● **EXERCISE GOAL**:
Please copy each line of the records below that includes the word "latime".

(Dataset entries)
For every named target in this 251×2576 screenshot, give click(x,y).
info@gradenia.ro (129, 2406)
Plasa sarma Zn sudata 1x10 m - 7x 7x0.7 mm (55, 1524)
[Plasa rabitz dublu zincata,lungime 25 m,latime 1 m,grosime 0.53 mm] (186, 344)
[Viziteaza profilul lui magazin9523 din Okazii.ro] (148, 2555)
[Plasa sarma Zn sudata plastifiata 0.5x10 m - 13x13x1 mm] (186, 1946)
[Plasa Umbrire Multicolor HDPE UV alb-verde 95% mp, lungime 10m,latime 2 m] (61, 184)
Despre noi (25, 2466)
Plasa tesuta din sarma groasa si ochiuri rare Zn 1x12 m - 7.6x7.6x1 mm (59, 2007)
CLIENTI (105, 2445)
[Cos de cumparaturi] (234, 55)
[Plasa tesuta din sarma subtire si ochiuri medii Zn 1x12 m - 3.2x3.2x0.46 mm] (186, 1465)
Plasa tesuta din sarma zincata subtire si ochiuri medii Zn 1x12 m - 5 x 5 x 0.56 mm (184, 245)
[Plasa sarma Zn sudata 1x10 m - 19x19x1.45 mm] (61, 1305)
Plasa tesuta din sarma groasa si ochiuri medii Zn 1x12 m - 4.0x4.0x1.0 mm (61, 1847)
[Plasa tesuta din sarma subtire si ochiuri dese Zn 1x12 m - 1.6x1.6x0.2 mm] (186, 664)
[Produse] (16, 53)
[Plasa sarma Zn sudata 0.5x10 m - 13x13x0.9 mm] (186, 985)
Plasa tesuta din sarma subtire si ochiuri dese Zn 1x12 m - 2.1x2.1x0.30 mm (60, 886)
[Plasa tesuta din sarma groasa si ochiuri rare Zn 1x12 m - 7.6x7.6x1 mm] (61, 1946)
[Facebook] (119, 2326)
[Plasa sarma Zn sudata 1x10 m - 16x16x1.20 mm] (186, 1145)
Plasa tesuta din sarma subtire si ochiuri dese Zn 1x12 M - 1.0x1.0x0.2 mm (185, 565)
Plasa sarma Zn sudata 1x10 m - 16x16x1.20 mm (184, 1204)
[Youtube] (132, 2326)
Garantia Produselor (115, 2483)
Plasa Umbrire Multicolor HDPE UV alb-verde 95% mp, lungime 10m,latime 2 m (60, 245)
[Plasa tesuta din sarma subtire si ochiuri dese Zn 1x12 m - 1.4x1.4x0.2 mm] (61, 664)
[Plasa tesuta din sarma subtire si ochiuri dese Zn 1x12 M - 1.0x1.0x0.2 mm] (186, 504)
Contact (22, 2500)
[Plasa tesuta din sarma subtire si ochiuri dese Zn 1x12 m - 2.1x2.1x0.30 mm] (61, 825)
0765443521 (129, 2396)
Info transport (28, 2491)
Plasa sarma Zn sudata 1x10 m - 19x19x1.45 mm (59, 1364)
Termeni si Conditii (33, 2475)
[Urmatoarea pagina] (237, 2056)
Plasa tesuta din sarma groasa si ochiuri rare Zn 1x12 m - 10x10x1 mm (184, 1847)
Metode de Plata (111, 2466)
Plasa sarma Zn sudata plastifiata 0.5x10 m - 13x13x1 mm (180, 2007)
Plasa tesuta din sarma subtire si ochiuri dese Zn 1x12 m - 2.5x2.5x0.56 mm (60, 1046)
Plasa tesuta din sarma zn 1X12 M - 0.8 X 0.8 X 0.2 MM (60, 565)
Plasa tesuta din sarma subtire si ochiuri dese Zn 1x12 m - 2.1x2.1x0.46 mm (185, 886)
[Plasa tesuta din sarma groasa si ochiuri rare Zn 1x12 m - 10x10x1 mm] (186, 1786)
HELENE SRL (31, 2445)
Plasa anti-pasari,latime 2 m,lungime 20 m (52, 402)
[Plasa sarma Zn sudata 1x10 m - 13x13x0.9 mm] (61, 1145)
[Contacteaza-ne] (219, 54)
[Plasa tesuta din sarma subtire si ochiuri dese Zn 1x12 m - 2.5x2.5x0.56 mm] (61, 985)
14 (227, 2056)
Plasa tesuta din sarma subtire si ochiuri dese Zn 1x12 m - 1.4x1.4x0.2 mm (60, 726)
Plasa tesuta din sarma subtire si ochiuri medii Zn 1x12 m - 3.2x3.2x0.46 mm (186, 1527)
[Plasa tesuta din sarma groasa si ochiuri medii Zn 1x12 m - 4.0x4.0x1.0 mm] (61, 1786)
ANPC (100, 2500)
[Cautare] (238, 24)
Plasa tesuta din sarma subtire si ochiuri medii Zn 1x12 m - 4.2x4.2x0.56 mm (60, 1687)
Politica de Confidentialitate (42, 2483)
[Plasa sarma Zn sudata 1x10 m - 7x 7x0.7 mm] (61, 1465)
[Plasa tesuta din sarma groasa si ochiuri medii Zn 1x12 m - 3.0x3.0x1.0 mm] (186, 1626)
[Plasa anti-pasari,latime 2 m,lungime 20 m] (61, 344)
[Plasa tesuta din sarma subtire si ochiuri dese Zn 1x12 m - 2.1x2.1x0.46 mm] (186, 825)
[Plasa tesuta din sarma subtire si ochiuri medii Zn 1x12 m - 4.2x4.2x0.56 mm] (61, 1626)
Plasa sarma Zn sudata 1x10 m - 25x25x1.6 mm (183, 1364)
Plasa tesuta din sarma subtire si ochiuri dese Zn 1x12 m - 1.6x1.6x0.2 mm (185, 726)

● **EXERCISE OUTPUT**:
[Plasa rabitz dublu zincata,lungime 25 m,latime 1 m,grosime 0.53 mm] (186, 344)
[Plasa Umbrire Multicolor HDPE UV alb-verde 95% mp, lungime 10m,latime 2 m] (61, 184)
Plasa Umbrire Multicolor HDPE UV alb-verde 95% mp, lungime 10m,latime 2 m (60, 245)
Plasa anti-pasari,latime 2 m,lungime 20 m (52, 402)
[Plasa anti-pasari,latime 2 m,lungime 20 m] (61, 344)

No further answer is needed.